Start of The records

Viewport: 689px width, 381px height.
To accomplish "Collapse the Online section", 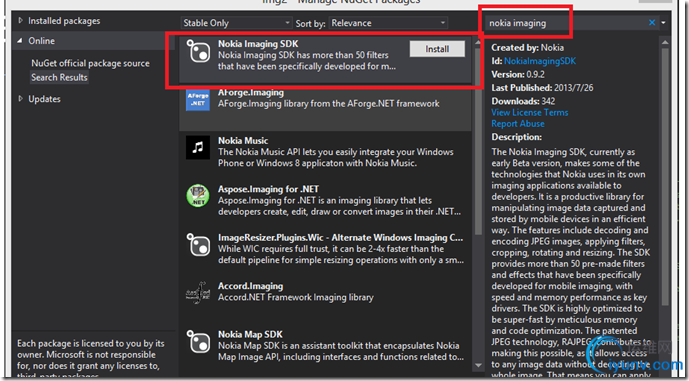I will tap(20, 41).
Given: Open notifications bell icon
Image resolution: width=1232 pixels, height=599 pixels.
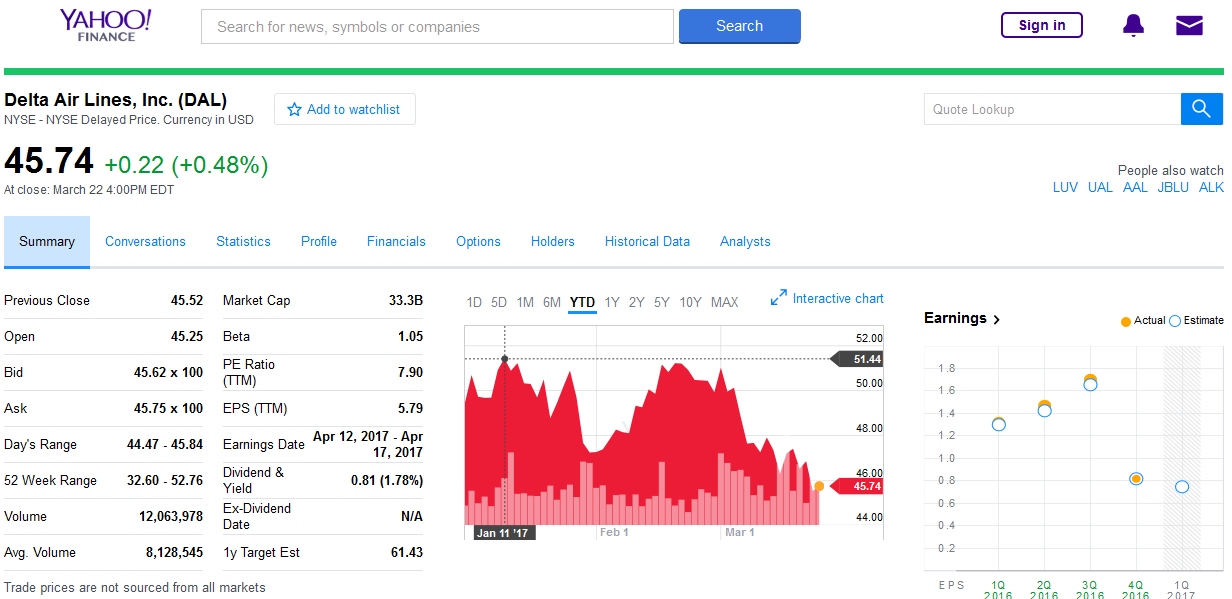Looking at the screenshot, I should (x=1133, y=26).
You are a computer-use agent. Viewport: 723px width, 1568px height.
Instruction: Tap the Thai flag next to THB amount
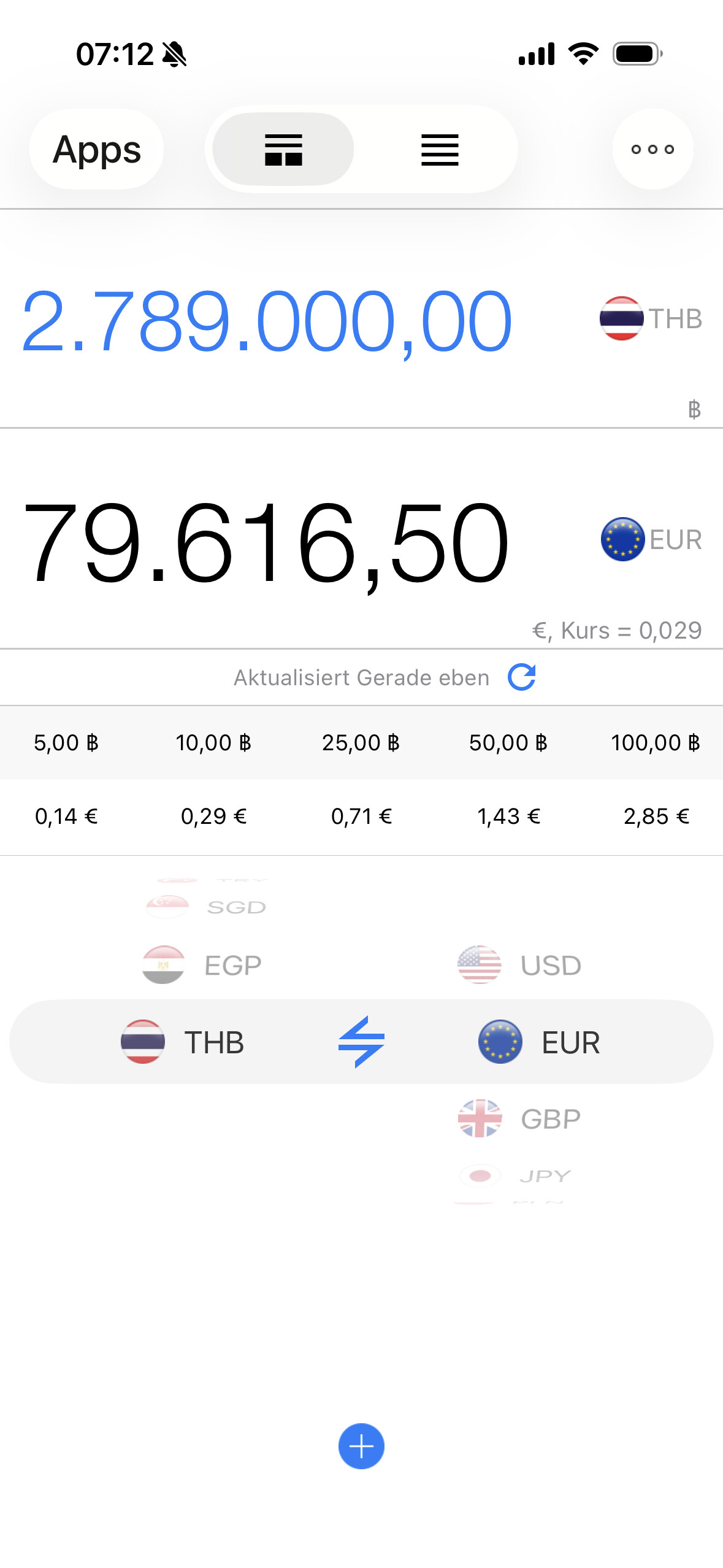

End of The records

| About this task |
Retype the lines exactly. Begin at the one that holds "Image resolution: width=1232", stop at the last line of the entries above, and drop the pictures.

| Output for this task |
Image resolution: width=1232 pixels, height=599 pixels.
Looking at the screenshot, I should (x=1133, y=26).
You are a computer-use agent. Viewport: 723px width, 1568px height.
Instruction: Tap the Thai flag next to THB amount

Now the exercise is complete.